In 1993, Chuck and Marianne James heard that the drive-in movie theater in the town of Pueblo, Colo., was scheduled for demolition. Like the nostalgic cinephiles they are, they bought the business. “We didn’t have a business plan or anything,” explains Chuck James, who’s now 58. “We just wanted to see if we could save it.”
Pueblo once boasted four drive-in theaters, but now the Mesa Drive-In, built in 1951, is the only one. The same thing has happening in towns across the country; the number of drive-ins in America has dwindled from over 4,000 in the 1960s to about 360 today.
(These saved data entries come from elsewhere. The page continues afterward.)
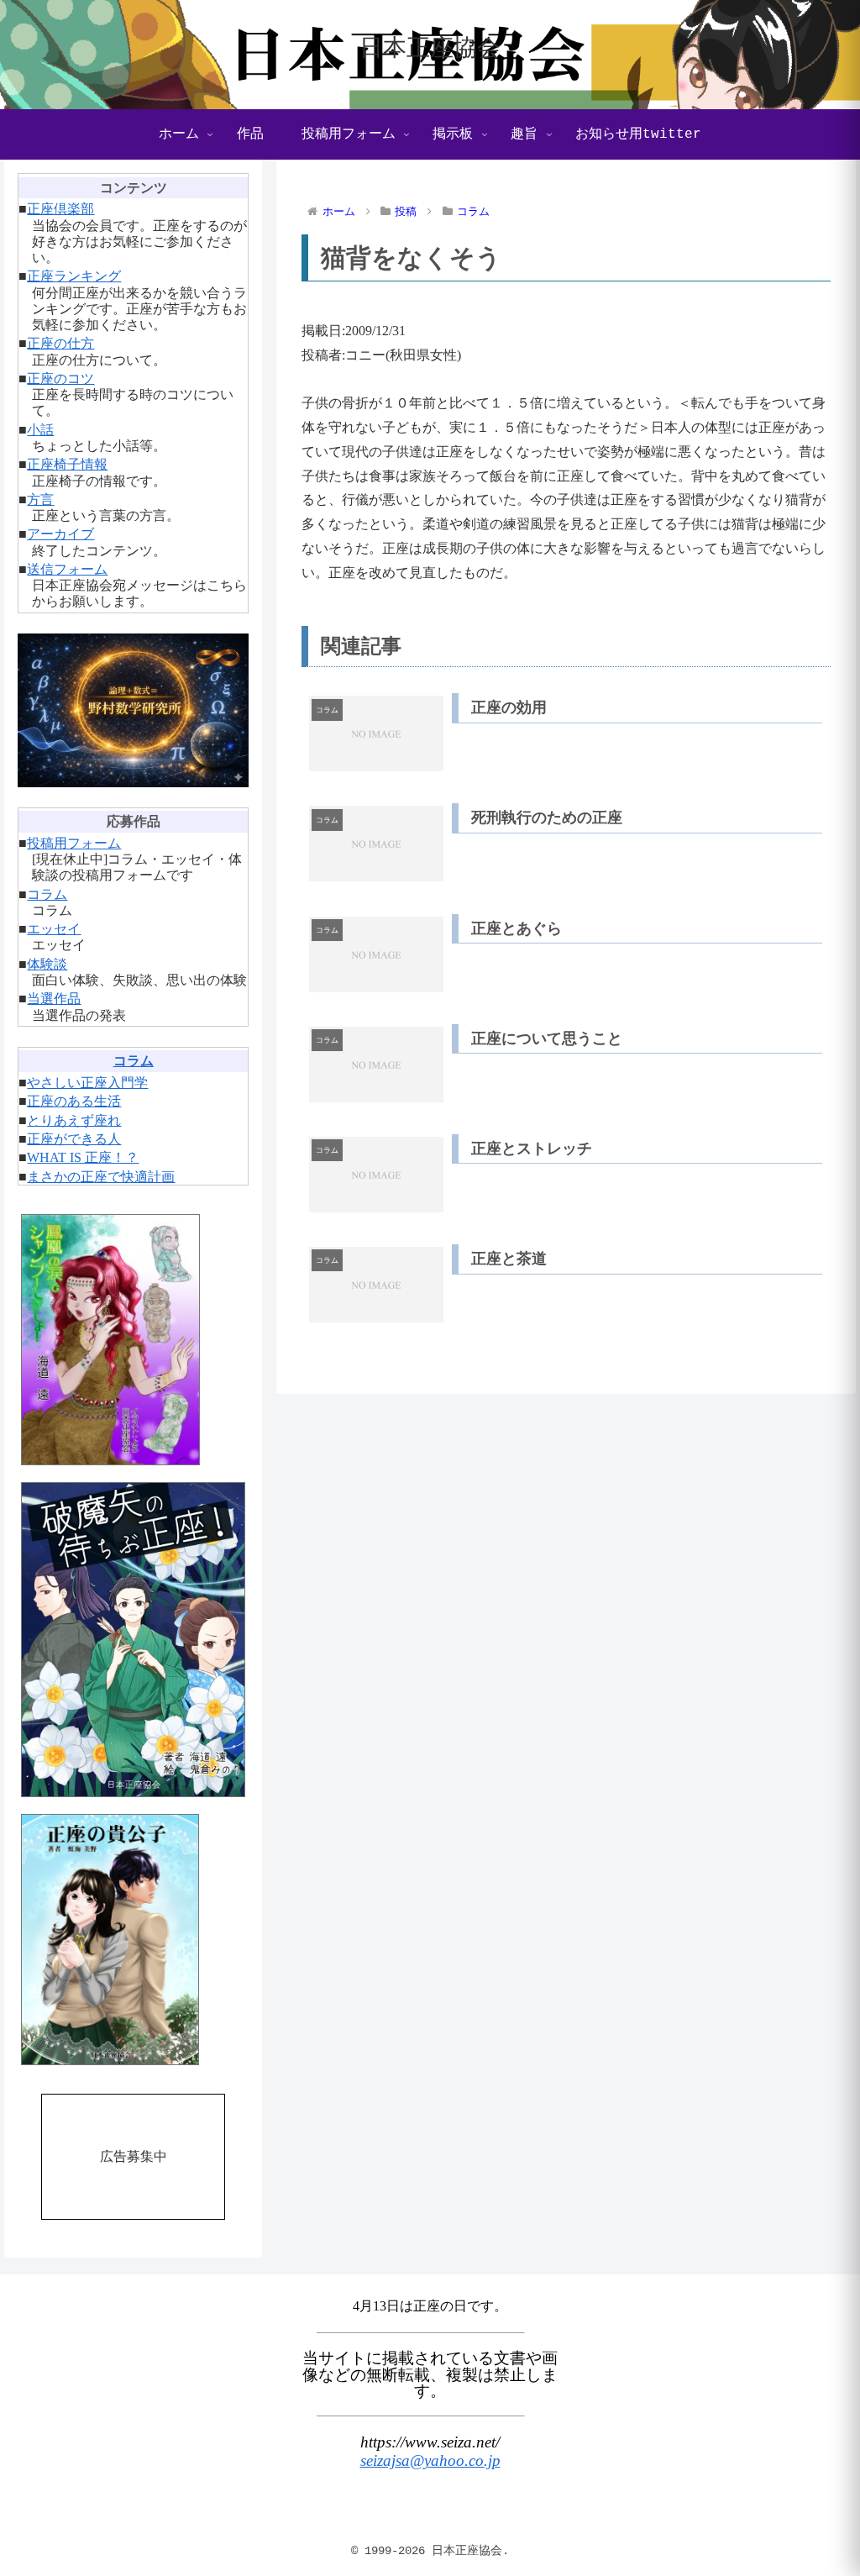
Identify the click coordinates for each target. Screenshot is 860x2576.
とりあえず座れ (74, 1120)
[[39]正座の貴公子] (133, 1940)
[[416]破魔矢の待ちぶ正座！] (133, 1639)
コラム (47, 894)
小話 (40, 430)
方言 (40, 499)
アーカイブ (60, 534)
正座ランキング (74, 276)
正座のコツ (60, 378)
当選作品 (54, 998)
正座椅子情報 (67, 464)
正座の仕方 (60, 343)
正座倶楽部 (60, 209)
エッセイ (54, 929)
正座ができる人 (74, 1139)
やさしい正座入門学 (87, 1082)
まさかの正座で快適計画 (101, 1177)
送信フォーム (67, 569)
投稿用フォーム (74, 843)
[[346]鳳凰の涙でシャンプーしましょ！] (133, 1340)
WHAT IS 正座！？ (83, 1157)
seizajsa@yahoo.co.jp (430, 2460)
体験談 (47, 964)
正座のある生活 (74, 1101)
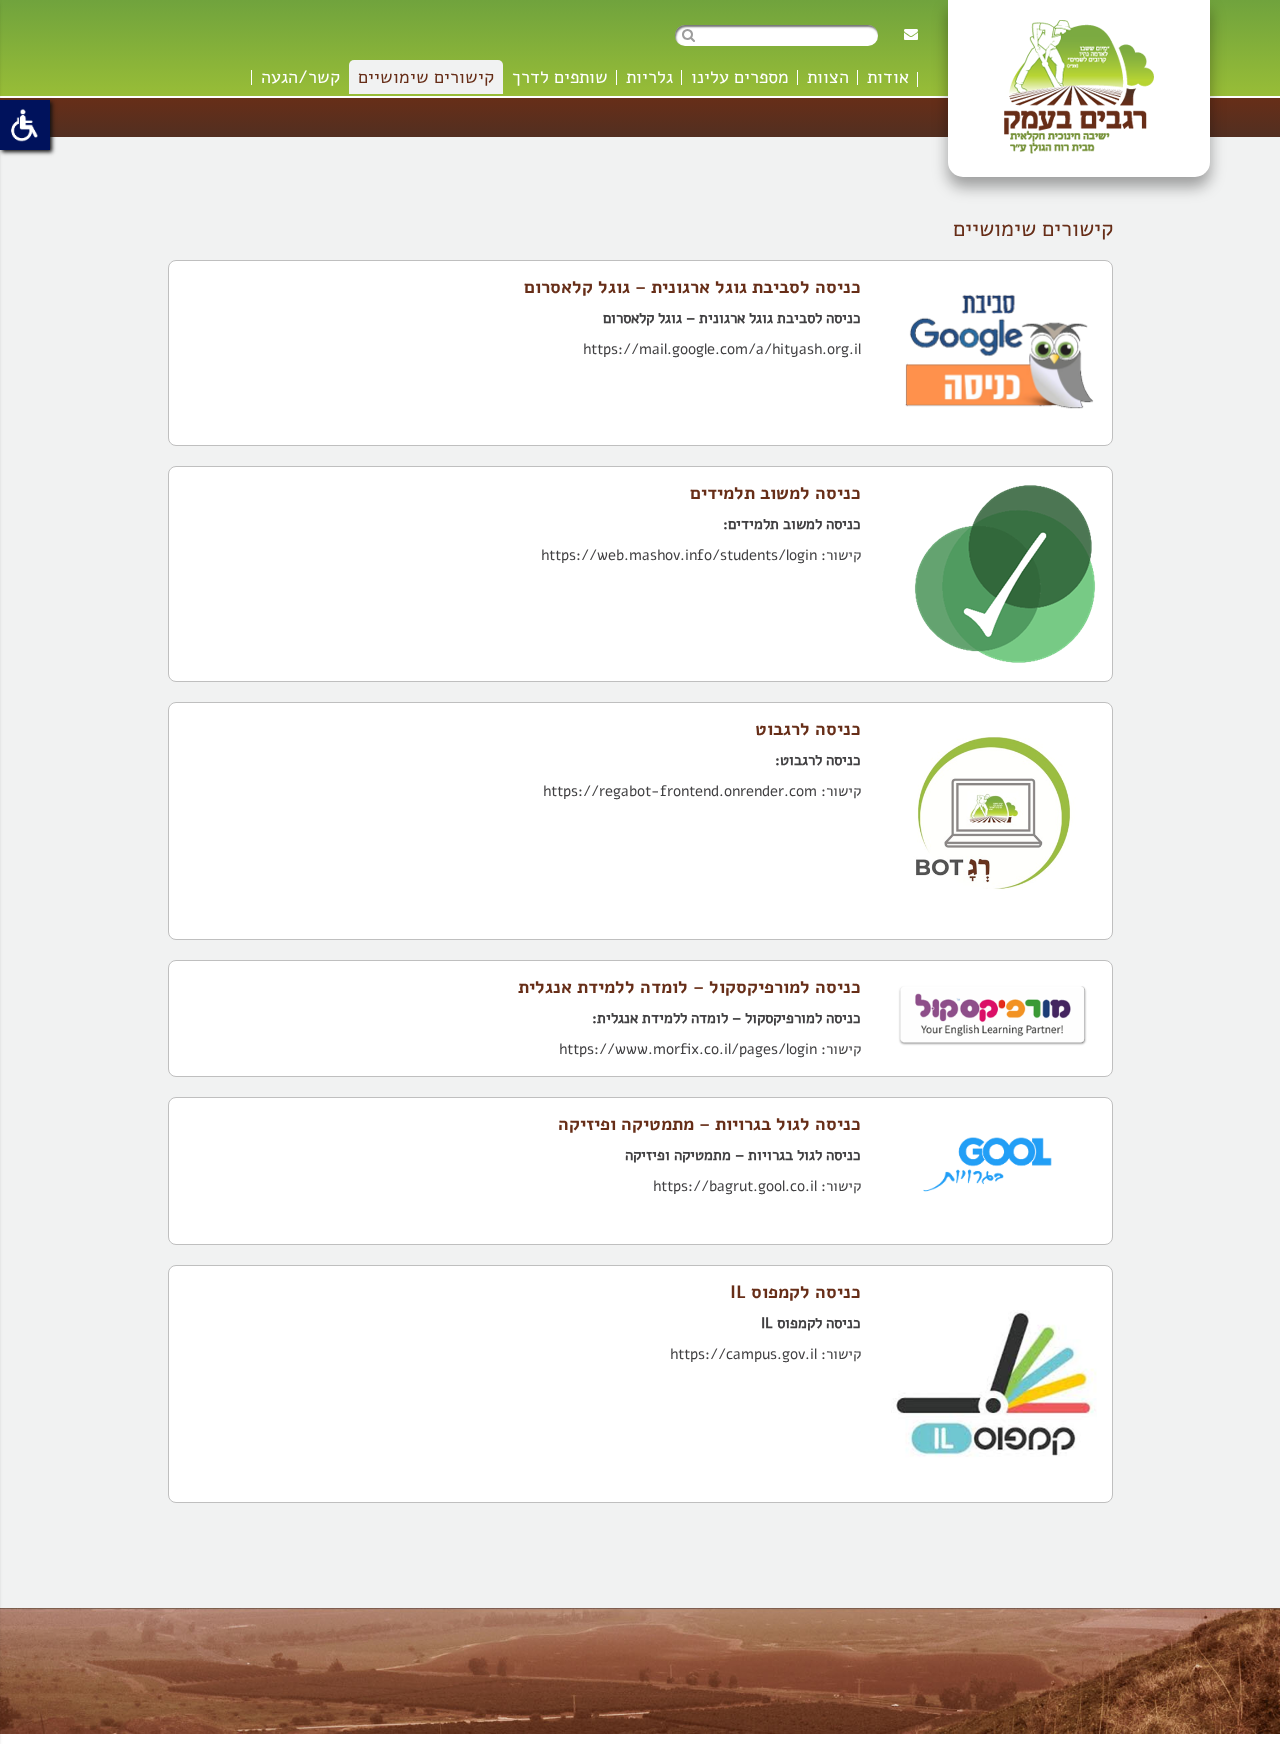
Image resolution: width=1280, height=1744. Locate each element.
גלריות (649, 77)
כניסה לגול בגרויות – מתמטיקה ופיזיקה (709, 1124)
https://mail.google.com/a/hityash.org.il (722, 349)
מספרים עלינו (740, 77)
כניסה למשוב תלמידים (775, 493)
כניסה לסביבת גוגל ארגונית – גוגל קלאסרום (692, 287)
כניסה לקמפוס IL (795, 1292)
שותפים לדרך (560, 77)
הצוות (828, 77)
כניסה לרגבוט (808, 729)
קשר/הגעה (300, 77)
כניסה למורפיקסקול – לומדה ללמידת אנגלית (689, 987)
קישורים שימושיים (426, 77)
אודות (888, 77)
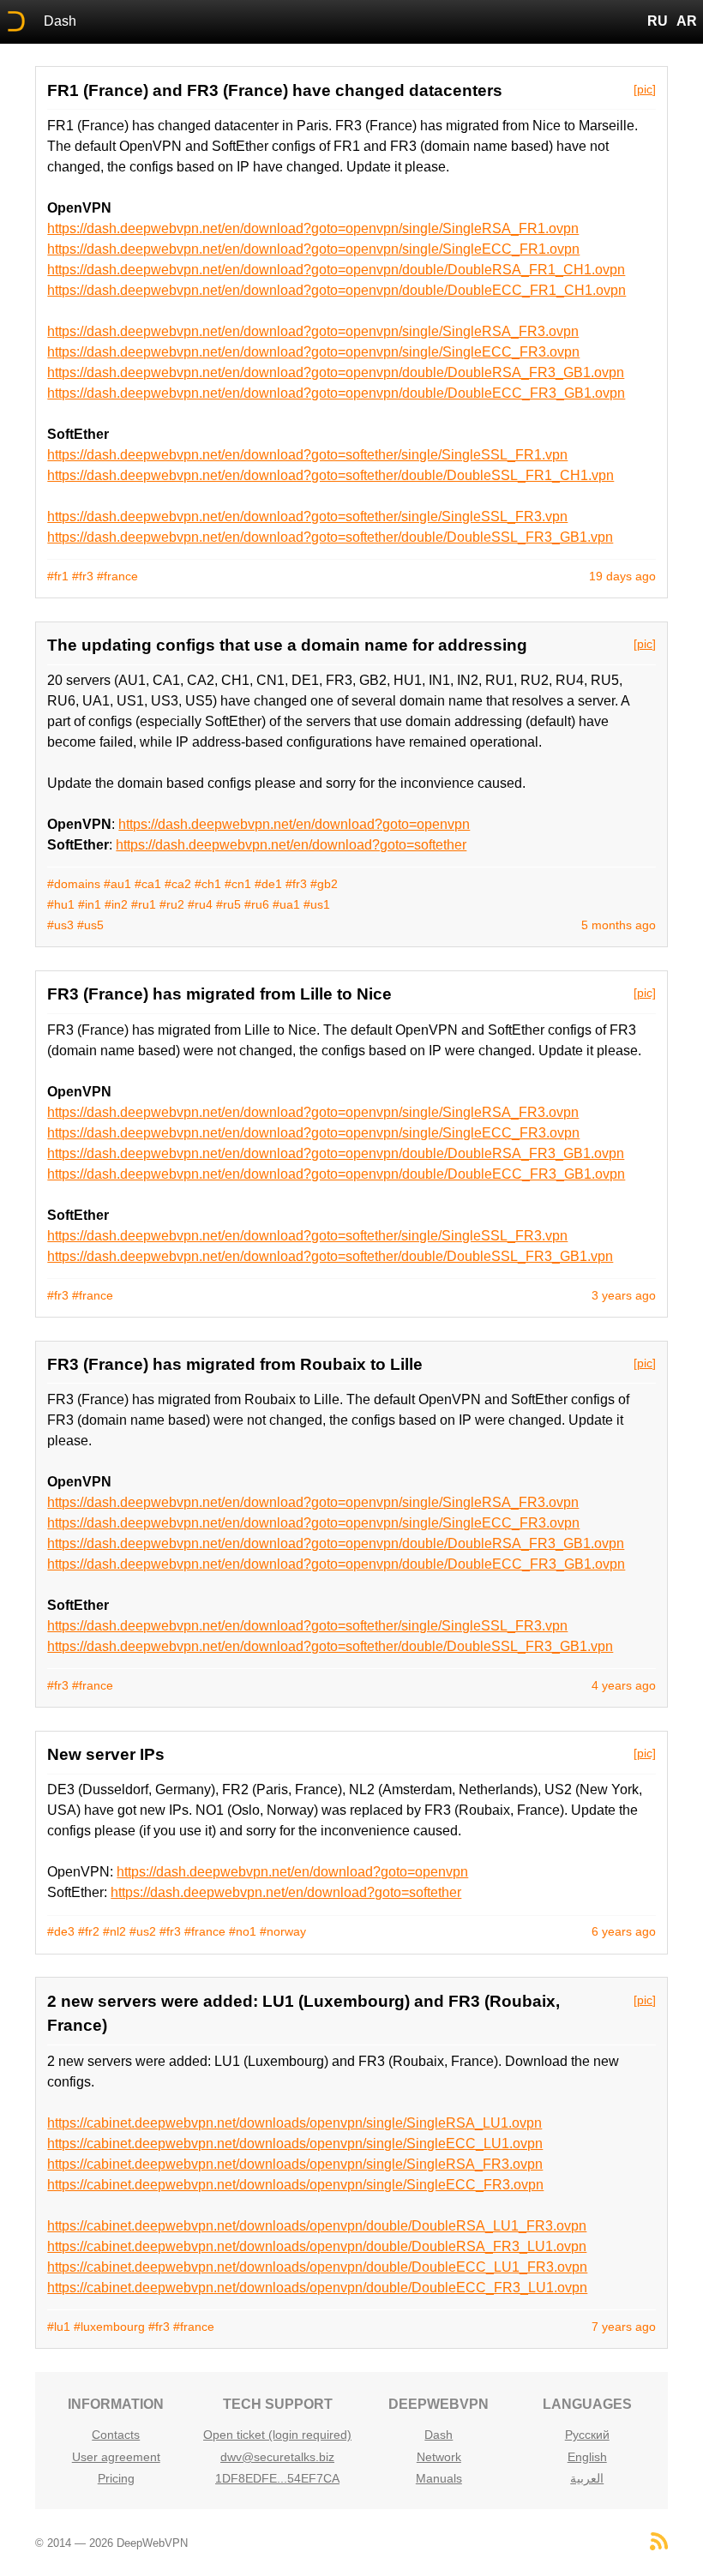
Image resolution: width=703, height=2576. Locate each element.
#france (117, 576)
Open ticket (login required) (277, 2434)
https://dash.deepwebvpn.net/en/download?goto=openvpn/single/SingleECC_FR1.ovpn (313, 249)
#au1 (117, 884)
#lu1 (58, 2326)
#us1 (316, 904)
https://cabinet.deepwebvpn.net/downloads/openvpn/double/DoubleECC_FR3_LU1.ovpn (317, 2287)
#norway (283, 1931)
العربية (587, 2478)
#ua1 (286, 904)
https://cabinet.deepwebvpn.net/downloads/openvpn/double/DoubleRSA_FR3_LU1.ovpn (316, 2246)
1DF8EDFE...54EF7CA (277, 2478)
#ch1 (208, 884)
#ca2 (178, 884)
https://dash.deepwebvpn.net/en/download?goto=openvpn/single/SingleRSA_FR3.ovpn (313, 331)
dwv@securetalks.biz (277, 2457)
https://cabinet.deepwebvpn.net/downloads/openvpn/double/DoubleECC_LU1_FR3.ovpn (317, 2267)
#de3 (61, 1931)
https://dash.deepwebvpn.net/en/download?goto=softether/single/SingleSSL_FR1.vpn (307, 454)
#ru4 (200, 904)
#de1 (268, 884)
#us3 (60, 925)
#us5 (90, 925)
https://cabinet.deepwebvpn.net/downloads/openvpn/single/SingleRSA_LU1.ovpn (294, 2123)
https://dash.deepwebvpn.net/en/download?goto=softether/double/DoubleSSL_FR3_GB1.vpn (330, 537)
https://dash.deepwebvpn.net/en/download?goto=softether (291, 845)
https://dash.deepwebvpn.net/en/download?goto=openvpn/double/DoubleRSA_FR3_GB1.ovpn (335, 372)
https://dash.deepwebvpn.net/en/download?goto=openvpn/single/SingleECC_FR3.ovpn (313, 352)
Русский (587, 2434)
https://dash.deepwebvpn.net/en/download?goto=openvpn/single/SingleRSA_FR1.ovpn (313, 228)
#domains (73, 884)
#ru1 (143, 904)
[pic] (645, 89)
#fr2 (88, 1931)
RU (657, 21)
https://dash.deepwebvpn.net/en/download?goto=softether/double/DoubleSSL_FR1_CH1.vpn (330, 475)
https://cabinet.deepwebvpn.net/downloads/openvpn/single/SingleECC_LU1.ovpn (295, 2143)
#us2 (142, 1931)
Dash (60, 21)
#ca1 (148, 884)
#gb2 (324, 884)
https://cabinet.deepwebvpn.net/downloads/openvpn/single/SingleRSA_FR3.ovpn (295, 2164)
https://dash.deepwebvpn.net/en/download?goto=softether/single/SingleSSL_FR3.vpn (307, 516)
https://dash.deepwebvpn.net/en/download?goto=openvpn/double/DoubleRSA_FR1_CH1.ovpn (336, 269)
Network (439, 2457)
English (587, 2457)
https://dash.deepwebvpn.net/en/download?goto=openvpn (294, 824)
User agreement (116, 2457)
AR (686, 21)
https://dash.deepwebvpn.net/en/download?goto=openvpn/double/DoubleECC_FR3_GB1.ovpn (336, 393)
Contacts (116, 2434)
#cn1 (238, 884)
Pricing (116, 2478)
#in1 (89, 904)
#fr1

To fix up their hasty new purchase, the Jameses installed new bathrooms, re-painted the ticket booths, updated the concession stands, and added two movie screens. Soon, cars started pulling into their gravel parking lot. A lot of cars, actually. One night, not long after Mesa’s renovation, 3,427 people showed up for a double feature of Jurassic Park and The Flintstones, hanging out car windows and climbing trees to get a good view. A traffic jam stretched two miles down Highway 50. “The police came out and yelled at me, so we don’t have crowds like that any more,” James says. Now Mesa Drive-In is capped at 750 cars, or about 1,800 people a night.
Unless James and his wife can scrape together $210,000 to pay for digital projectors, there won’t be any cars at the Mesa Drive-In at all next year. “We knew this switch to digital was coming,” he says. “We’ve been saving for years for this. But for us, $210,000 is a huge chunk of change.”
By the end of this year, Hollywood distributors are expected to stop producing movies in traditional 35 millimeter film and switch entirely to digital. The digital push is good for moviegoers who like crisp, shiny blockbusters and for the Hollywood studios who make them; it costs over $1,000 to print one 35 mm film copy, compared to the $100 it takes to release a digital version on an encrypted hard drive. According to industry analytics firm IHS, about 76 percent of all screens across the world have already been upgraded. (In the U.S., the rate is more like 90 percent). But at $75,000 to $100,000 for just one projector, the cost of upgrading to digital is expensive for movie theaters, sometimes prohibitively so. And America’s last remaining drive-ins—the majority of which are still family-owned and seasonally operated—are finding it hard to switch.
“We have challenges that other movie theaters don’t,” says John Vincent, president of United Drive-In Theater Owners Association and the owner of Wellfleet Drive-In in Cape Cod, Mass. “We have fewer screens and can only show one or two movies a night. Now we have to spend tens of thousands of dollars just to stay in business.”
According to Vincent, only 150 drive-ins have converted so far—the other 210 have until the end of the year either to get with the program or go out of business. Honda Motor (HMC) has launched a campaign to help save them, promising to give away five digital projectors to the establishments that get the most votes on its Project Drive-In website. Mesa Drive-In is one of Honda’s contestants; Vincent’s Wellfleet isn’t because his theater has already upgraded. Last year, Vincent replaced his five 35 mm projectors—which had been running smoothly since they were installed in 1957—for about $70,000 each. “I’ll admit it, it’s a fantastic picture,” he says.
It may seem silly to fret over the fate of 210 movie theaters whose business model is outdated, even compared with regular movie theaters. But art houses and indie film theaters are struggling with the conversion problem, too. “In January, we couldn’t get movie trailers in 35 mm any more, and we knew the window to convert was finally closing,” says Stephanie Silverman, executive director of the Belcourt, a two-screen nonprofit theater in Nashville, Tenn. Because the Belcourt shows a lot of repertory films, it didn’t replace old projectors, just installed digital alongside them. (Price tag: $200,000.) The upgrade has allowed the Belcourt to expand its offerings, but so far the decreased production cost of digital hasn’t translated to savings for the movie theater. “There is a huge cost-benefit for someone, but it’s not us,” she says. “It’s just as expensive to license a movie as it ever was.”
The Honda competition runs though Sept. 9. If James doesn’t win, he says he’ll somehow find the money to keep Mesa Drive-In open. “We’ll take our good credit and equity to the bank and start begging for money,” he says. “Please give me a loan for a projector! I promise I’ll pay!”